しかしその雨は長引くことはなく、朝のうち少し地面を濡らした程度だった。

通勤通学時間を過ぎると上がったので、休みを返上して急きょ出かけることにしたのは多気神社の項で話した通りである。
松江駅近くの逗留先を出て多気、久良彌、河上の各神社をへて日本海側に出た。

目的の爾佐神社を目指し、海沿いの道を走って峠までやって来ると海が望める場所にベンチが設置された公園があった。
時間はちょうどお昼。
アルコールストーブに火をつけて味噌汁用のお湯を沸かしていたら小雨が降ってきた。
もう降らないものと思い込んでいただけに「マジで」という気持ちだったけど、峠の公園にはベンチだけでなく東屋もあったので場所を移動。
少々蒸し暑かったものの、インスタントの味噌汁に手製のおにぎりという松江暮らしを通してスタンダードになった昼食とともに小雨降る日本海の眺めを楽しんだ。

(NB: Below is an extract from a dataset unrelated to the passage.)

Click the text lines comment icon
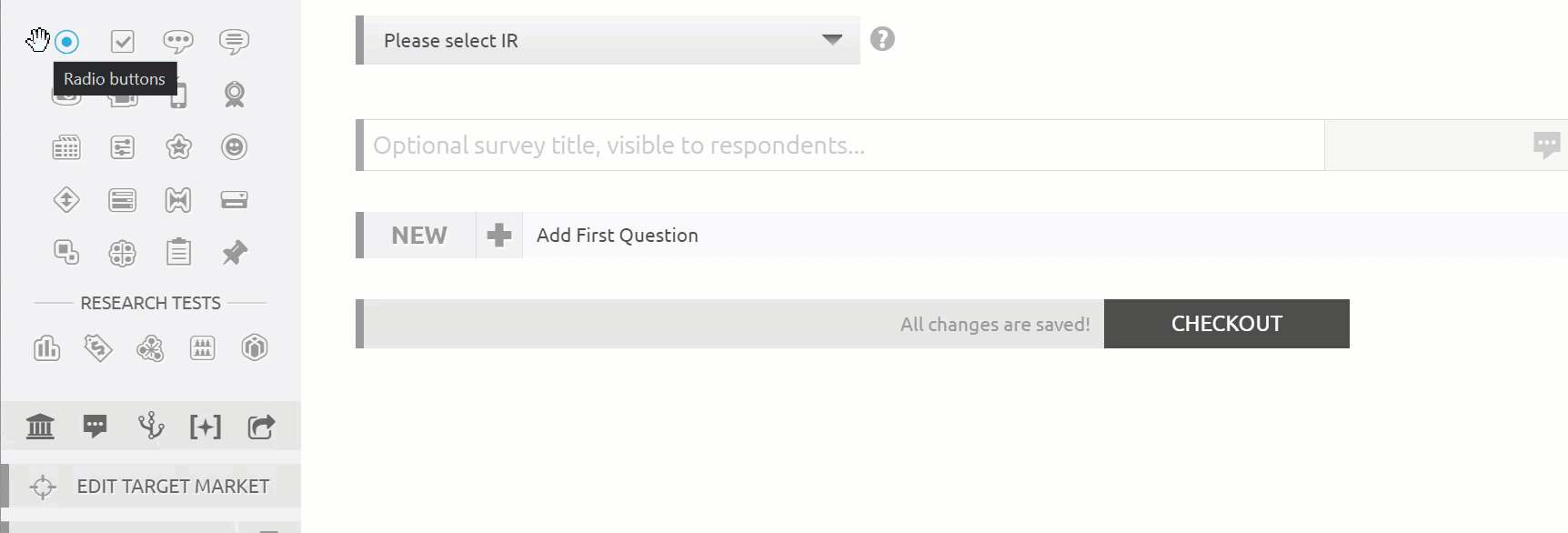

雨が上がったころを見計らって峠を下りると千酌の集落まではあっという間だった。
千酌湾に向かって開けた場所に集落が広がり、神社は湾口の中心辺りに鎮座していた。

入口の鳥居をくぐり随神門をへて正面に建つ拝殿までは30歩、まずは参拝。
境内を歩いてみるが、大社造の本殿や摂社の姿はどこの神社もだいたい似ている。
本殿向かって右手の奥には木の鳥居が立てられている場所があった。
藁蛇や幣串のようなシンボル的なものは見当たらなかったが荒神さんだろう。

式内社調査報告」によると境内の一部には磐境の名残があり、北西の部分に首塚とも大古塚とも呼ばれる古墳があると書かれている。
古社巡礼とともにご当地の古墳巡りを楽しみにしている割にはまったく気づかなかった。

また他の神社境内で見られない珍しいものとして神馬像があった。
首にはしめ縄が巻かれており、足の付け根の筋肉がたくましい。
神馬と当社の祭神・都久豆美命には関係があり、都久豆美命は天照大神の弟神、月夜見命なのだという(「出雲国式社考」)。
神社が鎮座する地名の「チクミ」と祭神の「ツクツミ」、そして同神とされる「ツキヨミ」も言葉の響きが何となく似ている。
その月夜見命、「伊勢大神延暦儀式帳」に「月読命御形馬上乗男形」とある点が神祭日に馬を飾ることとつながるのだそうだ。
ちなみに「萬指出帳」(宝暦十四年)には四月三日の大例祭で「鬼門堅メ之神㕝、帯・甲冑・騎馬ヲ立テ執行」とあるように鬼門堅メ、即ち流鏑馬が行われていたことが記されている。

僕が神社を訪ねた時点での流鏑馬をやっているかどうかは分からなかったけど、「式内社調査報告」が執筆された当時には行われていた、と原宏氏は報告している。